Forget the fact that the interior scenes were filmed in and around Toronto. The movie producers wanted to replicate Shephard’s boyhood steel town neighborhood of Hammond, Ind. They found it here in Cleveland. And today, the house’s interior is decorated to look as much as possible like Ralphie’s home in the movie, right down to the school composition book next to his famed glasses on the desk in his bedroom, in which he printed in crude letters, “What I want for Christmas is a Red Ryder BB gun with a compass in the stock and this thing which tells time. I think everybody should have a Red Ryder BB gun. They’re very good for Christmas. I don’t think a football is a very good present.”

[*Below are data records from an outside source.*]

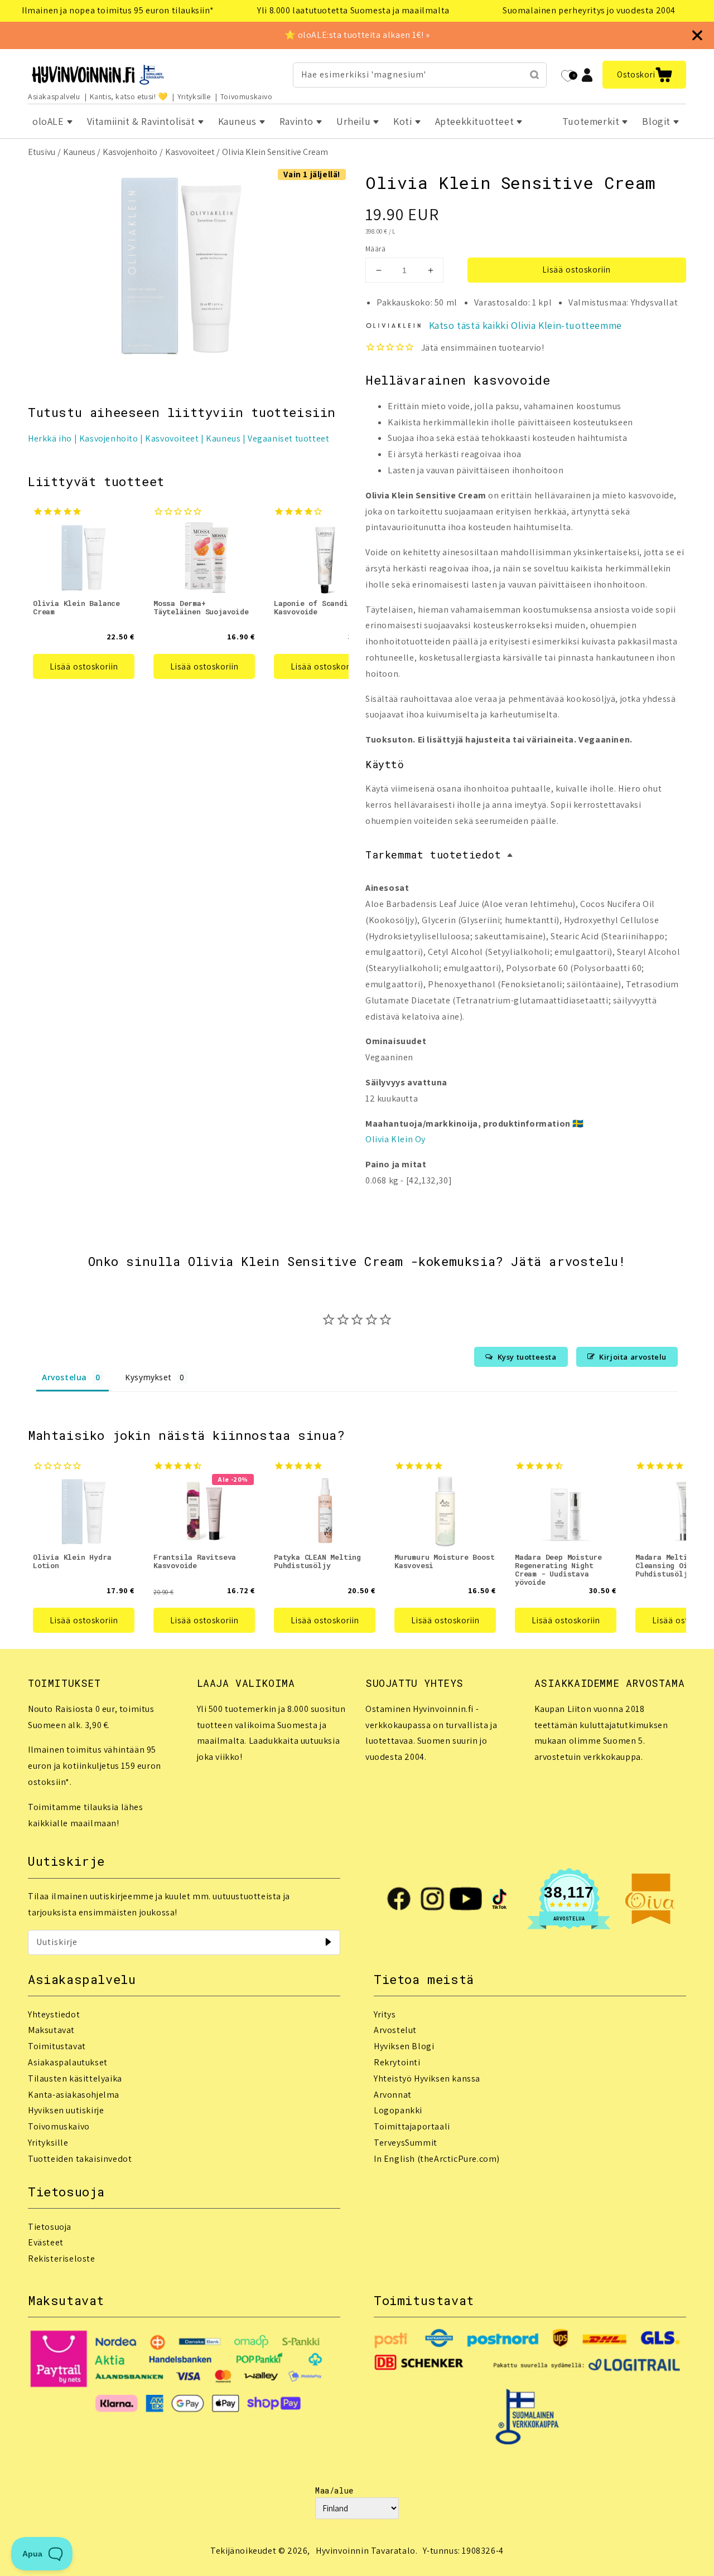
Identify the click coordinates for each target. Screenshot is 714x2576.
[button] (644, 75)
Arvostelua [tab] (64, 1377)
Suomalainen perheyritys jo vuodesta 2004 (589, 10)
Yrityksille (194, 96)
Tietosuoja (49, 2227)
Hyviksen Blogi (404, 2046)
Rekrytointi (397, 2062)
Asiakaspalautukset (68, 2062)
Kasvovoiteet (190, 152)
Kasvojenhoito (130, 152)
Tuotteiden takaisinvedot (80, 2159)
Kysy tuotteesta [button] (527, 1357)
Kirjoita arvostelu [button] (633, 1357)
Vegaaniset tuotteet (288, 438)
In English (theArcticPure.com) (437, 2159)
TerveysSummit (405, 2142)
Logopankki (398, 2110)
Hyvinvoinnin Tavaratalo (366, 2550)
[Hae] (534, 74)
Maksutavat (51, 2030)
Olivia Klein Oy (395, 1139)
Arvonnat (393, 2094)
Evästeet (46, 2242)
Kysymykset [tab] (148, 1377)
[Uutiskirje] (328, 1942)
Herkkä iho (50, 438)
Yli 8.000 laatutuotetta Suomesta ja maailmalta (353, 10)
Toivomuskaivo (246, 96)
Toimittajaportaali (412, 2126)
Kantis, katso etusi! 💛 (129, 96)
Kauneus (79, 152)
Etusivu (41, 152)
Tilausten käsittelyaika (75, 2078)
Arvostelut (395, 2030)
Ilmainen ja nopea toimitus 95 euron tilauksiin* (118, 10)
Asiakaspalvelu (54, 96)
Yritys (385, 2014)
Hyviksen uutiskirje (66, 2110)
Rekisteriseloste (61, 2258)
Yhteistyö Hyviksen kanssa (427, 2078)
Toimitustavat (57, 2046)
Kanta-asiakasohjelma (73, 2094)
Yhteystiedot (54, 2014)
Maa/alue (334, 2490)
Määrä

To which his teacher wrote the same admonition his parents gave him: “You’ll shoot your eyes out,” and gave him a C+ for his efforts.

Some people disconnect when they hear this is not where the interior shots were filmed. On the other hand, there are those such as Claire Kingsbury, visiting from Ocala, Fla., who said she had to see the home for sentimental reasons. She said, “This was my dad’s favorite movie. He would watch it and say things like, `We sat in chairs like that all the time when I was in school. I also had a teacher who took our toys and put them in a drawer, and we never got them back.’ ”

Targeting those memories stuck in the recesses of our brains, or in our parents’ brains, is a main reason for replicating Ralphie Parker’s house, which explains the guide’s excitement when I recalled that my mom had a hat box like the one in the upstairs closet.

And nothing in the house was used in the movie, so visitors can sit on the furniture. So I sit in the comfy chair by the console radio, next to a standing ash tray, something else my parents had in our house when I was growing up. I pick up a copy of a 1940 edition of the Chicago Tribune as the sounds of "Little Orphan Annie," “brought to you by Ovaltine,” emanate from the nearby Philco.